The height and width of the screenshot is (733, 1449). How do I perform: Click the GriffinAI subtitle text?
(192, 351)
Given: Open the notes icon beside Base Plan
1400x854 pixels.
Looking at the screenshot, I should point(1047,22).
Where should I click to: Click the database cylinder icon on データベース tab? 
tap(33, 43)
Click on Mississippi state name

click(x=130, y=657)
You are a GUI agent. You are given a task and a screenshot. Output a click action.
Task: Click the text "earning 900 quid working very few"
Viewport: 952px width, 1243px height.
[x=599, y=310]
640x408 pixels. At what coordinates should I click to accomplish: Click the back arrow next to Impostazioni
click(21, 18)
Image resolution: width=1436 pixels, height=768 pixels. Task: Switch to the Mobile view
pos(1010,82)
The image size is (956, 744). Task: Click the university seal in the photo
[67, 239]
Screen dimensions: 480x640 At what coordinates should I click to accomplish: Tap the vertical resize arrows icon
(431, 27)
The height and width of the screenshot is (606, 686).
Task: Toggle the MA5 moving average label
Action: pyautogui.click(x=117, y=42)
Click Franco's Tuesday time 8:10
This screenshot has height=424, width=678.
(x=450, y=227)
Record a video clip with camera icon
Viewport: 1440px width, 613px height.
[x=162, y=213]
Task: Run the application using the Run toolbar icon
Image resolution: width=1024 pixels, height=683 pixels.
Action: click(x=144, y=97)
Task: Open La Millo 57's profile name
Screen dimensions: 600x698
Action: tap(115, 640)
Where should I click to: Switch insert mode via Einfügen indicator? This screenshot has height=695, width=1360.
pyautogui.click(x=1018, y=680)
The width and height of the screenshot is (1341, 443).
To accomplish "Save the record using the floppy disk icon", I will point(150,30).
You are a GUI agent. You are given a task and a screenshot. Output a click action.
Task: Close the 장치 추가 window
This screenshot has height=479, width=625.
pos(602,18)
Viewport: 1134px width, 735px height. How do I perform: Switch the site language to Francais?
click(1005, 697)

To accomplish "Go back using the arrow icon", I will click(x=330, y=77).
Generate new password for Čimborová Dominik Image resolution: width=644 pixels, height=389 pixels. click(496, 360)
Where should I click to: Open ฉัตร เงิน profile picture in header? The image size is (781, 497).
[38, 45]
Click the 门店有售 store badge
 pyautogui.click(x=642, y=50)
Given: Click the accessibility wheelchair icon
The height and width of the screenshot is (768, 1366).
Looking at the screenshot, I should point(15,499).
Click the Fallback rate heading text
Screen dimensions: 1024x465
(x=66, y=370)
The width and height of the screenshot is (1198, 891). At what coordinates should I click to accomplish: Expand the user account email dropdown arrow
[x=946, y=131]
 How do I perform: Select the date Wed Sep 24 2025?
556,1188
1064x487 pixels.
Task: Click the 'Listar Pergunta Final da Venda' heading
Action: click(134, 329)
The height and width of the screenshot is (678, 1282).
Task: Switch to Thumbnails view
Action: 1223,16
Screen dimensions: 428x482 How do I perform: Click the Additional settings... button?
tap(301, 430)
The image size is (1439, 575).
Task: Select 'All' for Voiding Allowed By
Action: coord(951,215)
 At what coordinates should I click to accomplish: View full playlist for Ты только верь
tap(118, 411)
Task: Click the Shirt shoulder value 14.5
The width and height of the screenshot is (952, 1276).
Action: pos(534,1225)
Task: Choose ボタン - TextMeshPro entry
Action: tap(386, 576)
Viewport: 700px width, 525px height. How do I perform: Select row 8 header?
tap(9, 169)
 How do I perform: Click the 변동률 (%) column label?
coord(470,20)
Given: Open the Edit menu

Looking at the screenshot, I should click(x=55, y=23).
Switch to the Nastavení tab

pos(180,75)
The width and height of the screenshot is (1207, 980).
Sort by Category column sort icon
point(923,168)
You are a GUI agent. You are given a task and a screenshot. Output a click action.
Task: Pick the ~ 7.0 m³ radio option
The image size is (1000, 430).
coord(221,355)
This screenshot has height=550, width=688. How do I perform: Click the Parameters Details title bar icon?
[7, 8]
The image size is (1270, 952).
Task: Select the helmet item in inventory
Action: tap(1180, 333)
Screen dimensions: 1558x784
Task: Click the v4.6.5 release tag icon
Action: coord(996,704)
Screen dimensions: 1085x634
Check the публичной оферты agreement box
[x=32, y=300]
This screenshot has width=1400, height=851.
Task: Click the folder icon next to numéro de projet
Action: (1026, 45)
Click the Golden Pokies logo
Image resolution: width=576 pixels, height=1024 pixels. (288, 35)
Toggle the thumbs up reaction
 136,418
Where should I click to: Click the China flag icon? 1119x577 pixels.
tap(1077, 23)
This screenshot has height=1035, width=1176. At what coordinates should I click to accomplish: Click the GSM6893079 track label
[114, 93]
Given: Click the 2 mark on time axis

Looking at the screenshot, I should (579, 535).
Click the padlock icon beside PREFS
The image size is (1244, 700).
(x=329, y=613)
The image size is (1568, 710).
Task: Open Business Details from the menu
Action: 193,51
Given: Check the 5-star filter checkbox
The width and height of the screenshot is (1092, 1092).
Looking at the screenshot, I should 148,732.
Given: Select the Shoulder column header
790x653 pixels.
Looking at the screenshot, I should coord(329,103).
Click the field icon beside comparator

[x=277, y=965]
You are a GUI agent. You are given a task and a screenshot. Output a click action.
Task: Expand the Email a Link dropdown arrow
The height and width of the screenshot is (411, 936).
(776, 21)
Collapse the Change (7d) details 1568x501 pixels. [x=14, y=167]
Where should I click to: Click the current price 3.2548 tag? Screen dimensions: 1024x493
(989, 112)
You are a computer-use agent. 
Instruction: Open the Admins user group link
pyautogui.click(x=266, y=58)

• **What you will do**:
From the records above, report the count of lines containing "using" and nothing more.

• **Answer to this exercise**:
3